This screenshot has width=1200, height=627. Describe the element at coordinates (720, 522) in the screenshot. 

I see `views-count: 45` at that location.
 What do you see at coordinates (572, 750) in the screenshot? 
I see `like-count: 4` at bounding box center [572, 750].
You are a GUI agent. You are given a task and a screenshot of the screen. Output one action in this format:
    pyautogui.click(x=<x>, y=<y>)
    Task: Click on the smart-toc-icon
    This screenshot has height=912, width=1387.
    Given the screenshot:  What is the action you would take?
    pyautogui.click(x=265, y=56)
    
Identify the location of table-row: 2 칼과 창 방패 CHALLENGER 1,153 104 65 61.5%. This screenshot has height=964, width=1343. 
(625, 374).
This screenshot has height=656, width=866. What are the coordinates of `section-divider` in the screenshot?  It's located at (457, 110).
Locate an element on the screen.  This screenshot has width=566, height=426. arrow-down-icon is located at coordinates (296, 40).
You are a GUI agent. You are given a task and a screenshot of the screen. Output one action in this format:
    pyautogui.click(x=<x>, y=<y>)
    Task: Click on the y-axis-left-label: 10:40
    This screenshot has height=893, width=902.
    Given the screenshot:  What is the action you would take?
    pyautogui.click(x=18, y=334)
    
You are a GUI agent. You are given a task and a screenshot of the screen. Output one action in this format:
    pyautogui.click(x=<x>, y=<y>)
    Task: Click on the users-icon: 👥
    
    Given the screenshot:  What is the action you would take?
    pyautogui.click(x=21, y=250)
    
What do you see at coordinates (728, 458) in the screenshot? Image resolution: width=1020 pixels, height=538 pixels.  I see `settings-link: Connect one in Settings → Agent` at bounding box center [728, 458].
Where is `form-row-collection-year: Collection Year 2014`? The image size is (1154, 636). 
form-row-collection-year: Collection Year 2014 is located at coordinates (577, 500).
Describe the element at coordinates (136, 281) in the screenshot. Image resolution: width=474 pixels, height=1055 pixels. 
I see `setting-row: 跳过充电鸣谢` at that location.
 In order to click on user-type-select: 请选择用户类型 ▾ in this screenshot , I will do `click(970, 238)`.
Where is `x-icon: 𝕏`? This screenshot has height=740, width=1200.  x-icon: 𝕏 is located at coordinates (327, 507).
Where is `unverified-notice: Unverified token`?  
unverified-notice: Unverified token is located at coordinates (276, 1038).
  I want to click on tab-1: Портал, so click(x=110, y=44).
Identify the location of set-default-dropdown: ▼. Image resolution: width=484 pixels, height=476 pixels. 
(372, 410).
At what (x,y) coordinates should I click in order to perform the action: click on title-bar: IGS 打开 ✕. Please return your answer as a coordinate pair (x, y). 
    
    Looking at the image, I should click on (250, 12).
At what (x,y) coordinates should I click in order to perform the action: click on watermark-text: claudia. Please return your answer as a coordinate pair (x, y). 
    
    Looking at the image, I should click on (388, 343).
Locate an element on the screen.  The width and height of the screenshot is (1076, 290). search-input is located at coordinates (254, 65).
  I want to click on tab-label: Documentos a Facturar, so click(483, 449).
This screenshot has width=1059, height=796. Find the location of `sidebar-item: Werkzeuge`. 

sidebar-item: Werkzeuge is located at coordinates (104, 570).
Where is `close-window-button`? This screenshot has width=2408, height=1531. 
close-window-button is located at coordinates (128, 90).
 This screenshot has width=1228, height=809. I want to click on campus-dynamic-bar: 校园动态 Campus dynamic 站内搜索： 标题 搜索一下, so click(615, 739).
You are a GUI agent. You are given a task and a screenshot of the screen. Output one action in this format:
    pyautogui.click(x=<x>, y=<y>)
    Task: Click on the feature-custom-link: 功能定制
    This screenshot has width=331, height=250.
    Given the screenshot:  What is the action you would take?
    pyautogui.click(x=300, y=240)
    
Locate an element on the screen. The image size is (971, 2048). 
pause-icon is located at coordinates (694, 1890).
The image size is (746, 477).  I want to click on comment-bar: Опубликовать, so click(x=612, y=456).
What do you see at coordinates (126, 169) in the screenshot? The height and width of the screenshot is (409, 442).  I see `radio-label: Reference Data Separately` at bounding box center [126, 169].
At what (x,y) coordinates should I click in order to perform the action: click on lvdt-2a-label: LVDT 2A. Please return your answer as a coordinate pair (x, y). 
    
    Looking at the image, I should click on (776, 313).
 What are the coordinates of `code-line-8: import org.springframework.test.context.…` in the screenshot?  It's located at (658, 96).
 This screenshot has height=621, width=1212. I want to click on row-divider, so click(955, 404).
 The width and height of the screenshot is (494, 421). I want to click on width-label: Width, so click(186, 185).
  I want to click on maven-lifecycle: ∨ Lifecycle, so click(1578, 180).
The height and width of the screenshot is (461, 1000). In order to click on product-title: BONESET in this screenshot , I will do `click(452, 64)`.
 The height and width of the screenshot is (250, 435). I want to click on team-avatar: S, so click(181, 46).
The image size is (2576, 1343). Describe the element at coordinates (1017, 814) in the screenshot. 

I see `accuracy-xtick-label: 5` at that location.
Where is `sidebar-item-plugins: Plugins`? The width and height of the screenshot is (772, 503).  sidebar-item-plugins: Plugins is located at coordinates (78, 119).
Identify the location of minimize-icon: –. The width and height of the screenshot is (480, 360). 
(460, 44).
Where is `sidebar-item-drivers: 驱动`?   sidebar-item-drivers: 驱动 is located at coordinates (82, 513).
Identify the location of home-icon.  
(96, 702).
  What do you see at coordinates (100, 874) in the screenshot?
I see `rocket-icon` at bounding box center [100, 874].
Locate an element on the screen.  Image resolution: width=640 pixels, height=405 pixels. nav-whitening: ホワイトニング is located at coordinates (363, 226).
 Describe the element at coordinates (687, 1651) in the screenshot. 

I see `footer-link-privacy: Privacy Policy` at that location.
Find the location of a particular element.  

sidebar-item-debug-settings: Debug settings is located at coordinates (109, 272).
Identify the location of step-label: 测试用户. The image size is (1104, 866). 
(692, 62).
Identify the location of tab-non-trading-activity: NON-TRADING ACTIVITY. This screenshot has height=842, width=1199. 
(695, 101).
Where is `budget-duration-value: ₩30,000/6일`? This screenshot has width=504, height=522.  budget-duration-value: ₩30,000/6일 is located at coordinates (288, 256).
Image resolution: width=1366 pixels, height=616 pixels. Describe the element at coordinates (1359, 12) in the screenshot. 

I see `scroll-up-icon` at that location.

++++++++++++++++++++

**Assignment**
Please return the listing above word for word, from its first line through the line that contains "(625, 374).", including that line.

**Task result**
This screenshot has width=1200, height=627. Describe the element at coordinates (720, 522) in the screenshot. 

I see `views-count: 45` at that location.
 What do you see at coordinates (572, 750) in the screenshot? 
I see `like-count: 4` at bounding box center [572, 750].
You are a GUI agent. You are given a task and a screenshot of the screen. Output one action in this format:
    pyautogui.click(x=<x>, y=<y>)
    Task: Click on the smart-toc-icon
    This screenshot has height=912, width=1387.
    Given the screenshot:  What is the action you would take?
    pyautogui.click(x=265, y=56)
    
Identify the location of table-row: 2 칼과 창 방패 CHALLENGER 1,153 104 65 61.5%. This screenshot has height=964, width=1343. 
(625, 374).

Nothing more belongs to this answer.